Insider purchase reported: Director Louis A. Parks acquired 1,224 shares of Star Equity Holdings, Inc. common stock on 09/15/2025 at a price of $9.96 per share. After the transaction he beneficially owns 1,500 shares indirectly through a contributory IRA. The Form 4 was signed by an attorney-in-fact on 09/17/2025.
Hudson Global, Inc. director Robert G. Pearse was granted 7,012 Restricted Stock Units on 09/09/2025 under the company's 2009 Incentive Stock and Awards Plan, as amended and restated. Each Restricted Stock Unit converts to one share of common stock at settlement, payable on the first anniversary of the grant date, and the grant was valued using the closing price on 09/09/2025. After the grant, the reporting person beneficially owned 23,214 shares. The Form 4 was filed by a single reporting person and signed by an attorney-in-fact on 09/11/2025.

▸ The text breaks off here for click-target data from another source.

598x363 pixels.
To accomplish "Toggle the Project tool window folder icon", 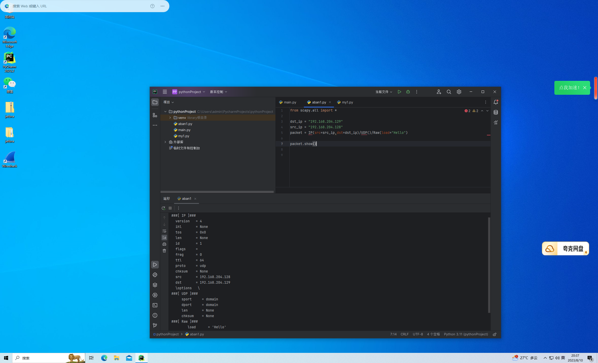I will click(155, 102).
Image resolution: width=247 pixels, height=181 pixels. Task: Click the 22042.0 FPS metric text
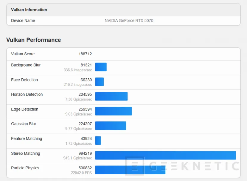pos(81,173)
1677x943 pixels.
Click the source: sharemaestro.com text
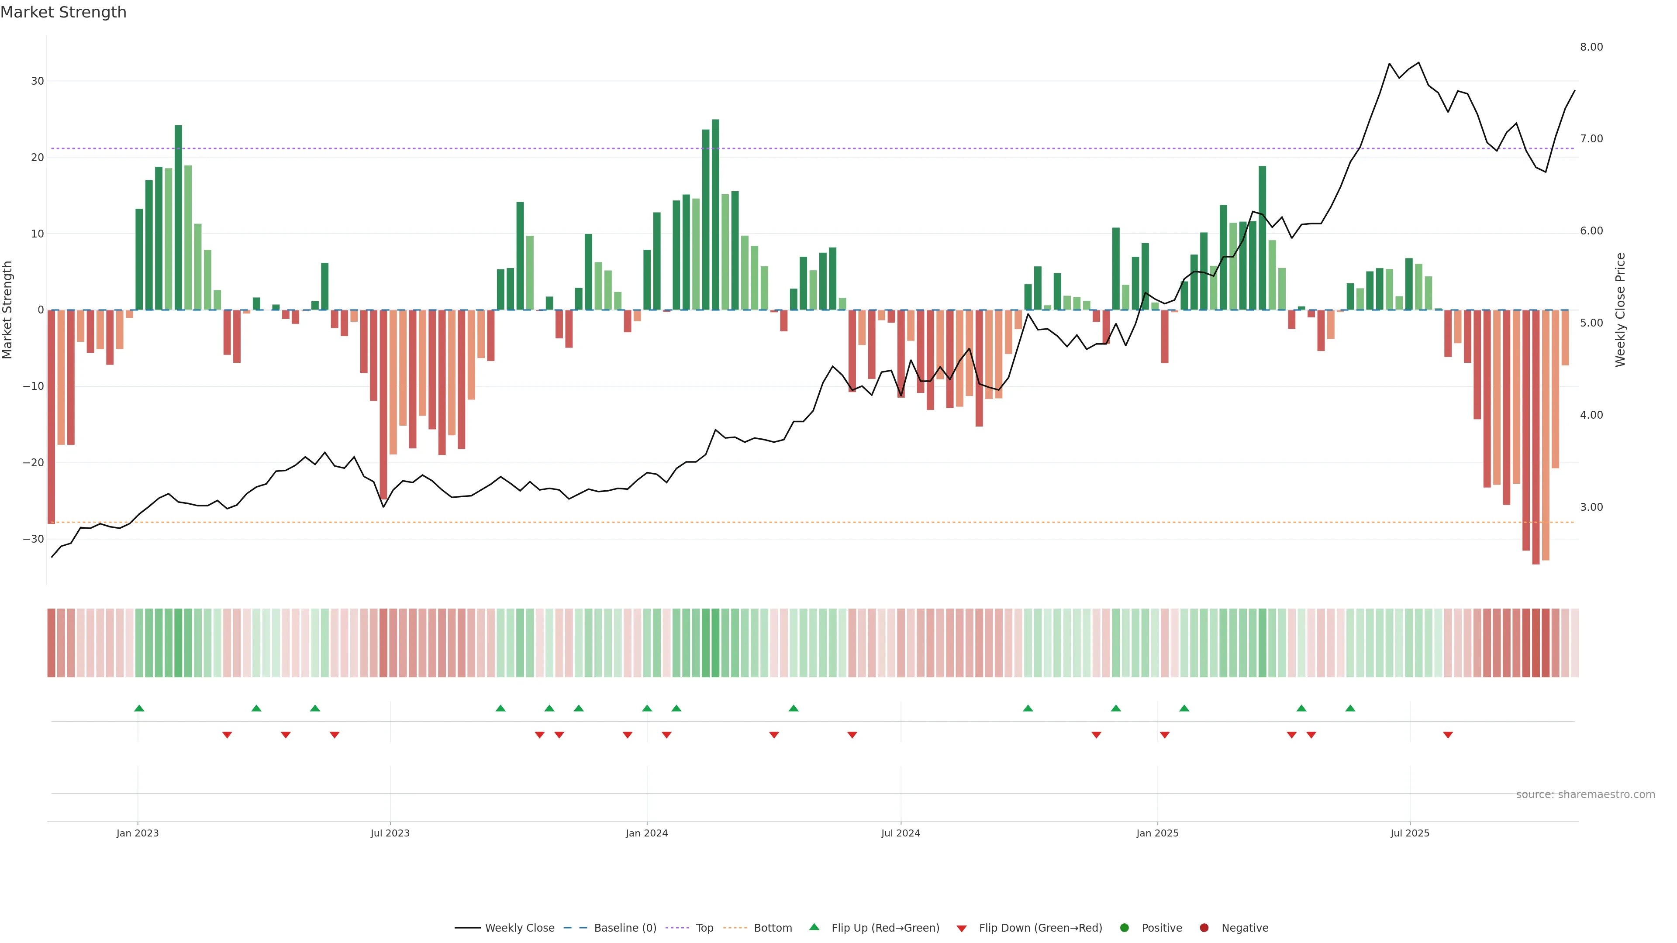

Hudson Global, Inc. reporting person Mimi K. Drake, a director, received a grant of 7,012 Restricted Stock Units (RSUs) on 09/09/2025. Each RSU represents the right to receive one share of common stock at settlement, payable on the first anniversary of the grant date. The grant was determined using the closing price on the grant date and was recorded at a transaction price of $0. After the award, the reporting person beneficially owns 52,067 shares. The Form is signed by an attorney-in-fact on 09/11/2025. The award was made under the issuer's 2009 Incentive Stock and Awards Plan, as amended and restated.
Hudson Global, Inc. reporting person received 7,012 Restricted Stock Units (RSUs) under the company's incentive plan. Each RSU represents a right to one share of common stock payable upon settlement one year after grant, and the award size was determined using the closing price on the grant date.
The reporting person holds 48,499 shares following the grant. The transaction was recorded as an acquisition and credited to the reporting person's account under the issuer's 2009 Incentive Stock and Awards Plan, as amended and restated.
Hudson Global, Inc. (Form 4) reports a grant of 7,012 restricted stock units to director Jennifer Palmer on 09/09/2025. Each unit represents the right to receive one share of common stock at settlement, payable on the first anniversary of the grant date, and the number of units was determined using the closing price on 09/09/2025. The units were credited under the Issuer's 2009 Incentive Stock and Awards Plan, as amended and restated. The Form 4 was signed by an attorney-in-fact on 09/11/2025.
Hudson Global, Inc. reported a grant of 7,012 Restricted Stock Units (RSUs) to Louis A. Parks, a director, in a Form 4 filing. The RSUs were granted on 09/09/2025 under the companys 2009 Incentive Stock and Awards Plan, and each RSU represents the right to receive one share of common stock payable on the first anniversary of the grant date. The number of RSUs was determined using the closing price on September 9, 2025. Following the grant, the reporting person beneficially owns 7,012 shares represented by the RSUs.
Todd Michael Fruhbeis, a director of Hudson Global, Inc., was granted 7,012 Restricted Stock Units on 09/09/2025. Each unit represents the right to receive one share of common stock at settlement on the first anniversary of the grant date. The grant was recorded at a price of $0 and increases the reporting person’s beneficial ownership to 9,622 shares following the award. The Form 4 was signed by an attorney-in-fact on 09/11/2025 and identifies the reporting person’s address as c/o Star Equity Holdings, Inc., Old Greenwich, CT.